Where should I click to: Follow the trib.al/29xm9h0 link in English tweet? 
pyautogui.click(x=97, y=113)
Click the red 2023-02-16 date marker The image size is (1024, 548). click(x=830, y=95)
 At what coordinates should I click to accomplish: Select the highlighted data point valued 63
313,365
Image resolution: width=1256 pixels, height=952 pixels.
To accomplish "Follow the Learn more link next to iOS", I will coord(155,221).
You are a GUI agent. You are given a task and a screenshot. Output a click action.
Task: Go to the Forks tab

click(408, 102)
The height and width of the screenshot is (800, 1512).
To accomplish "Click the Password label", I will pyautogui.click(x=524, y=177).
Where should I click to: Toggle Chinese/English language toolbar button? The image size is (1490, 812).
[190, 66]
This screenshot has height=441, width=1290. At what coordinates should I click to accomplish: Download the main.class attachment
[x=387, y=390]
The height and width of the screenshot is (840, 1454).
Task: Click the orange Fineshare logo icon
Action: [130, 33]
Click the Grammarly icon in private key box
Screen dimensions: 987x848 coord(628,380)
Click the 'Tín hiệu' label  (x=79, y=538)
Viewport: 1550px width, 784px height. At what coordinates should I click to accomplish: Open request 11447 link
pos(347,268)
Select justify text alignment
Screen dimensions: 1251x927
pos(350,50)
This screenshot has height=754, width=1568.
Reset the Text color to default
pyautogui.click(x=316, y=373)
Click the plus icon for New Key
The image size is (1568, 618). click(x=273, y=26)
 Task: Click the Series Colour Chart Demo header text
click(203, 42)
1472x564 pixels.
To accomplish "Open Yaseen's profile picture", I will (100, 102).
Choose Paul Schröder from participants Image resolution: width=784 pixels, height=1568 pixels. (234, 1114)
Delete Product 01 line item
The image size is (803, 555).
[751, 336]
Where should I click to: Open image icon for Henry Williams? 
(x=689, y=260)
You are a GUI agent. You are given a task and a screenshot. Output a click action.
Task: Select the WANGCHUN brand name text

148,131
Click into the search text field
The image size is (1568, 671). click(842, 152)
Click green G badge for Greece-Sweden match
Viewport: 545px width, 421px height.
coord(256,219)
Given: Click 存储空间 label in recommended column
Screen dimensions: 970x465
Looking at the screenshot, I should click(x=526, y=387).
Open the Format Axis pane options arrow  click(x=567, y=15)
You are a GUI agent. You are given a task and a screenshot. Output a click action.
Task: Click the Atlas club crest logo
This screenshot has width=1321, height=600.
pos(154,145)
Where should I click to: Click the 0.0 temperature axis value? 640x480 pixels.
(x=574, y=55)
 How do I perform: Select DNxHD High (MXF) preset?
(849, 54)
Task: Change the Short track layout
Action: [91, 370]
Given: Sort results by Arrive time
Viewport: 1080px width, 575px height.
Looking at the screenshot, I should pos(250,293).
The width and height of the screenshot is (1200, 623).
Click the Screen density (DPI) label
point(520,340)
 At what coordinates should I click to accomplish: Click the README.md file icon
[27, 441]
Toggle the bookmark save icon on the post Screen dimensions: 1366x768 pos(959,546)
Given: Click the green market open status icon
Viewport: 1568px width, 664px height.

-------------------------

■ REQUIRED WORK ■
Output only the lines from the one that contains "Toggle the bookmark" through the final line of the records, exactly as given.

■ ANSWER SPACE ■
Toggle the bookmark save icon on the post Screen dimensions: 1366x768 pos(959,546)
Given: Click the green market open status icon
Viewport: 1568px width, 664px height.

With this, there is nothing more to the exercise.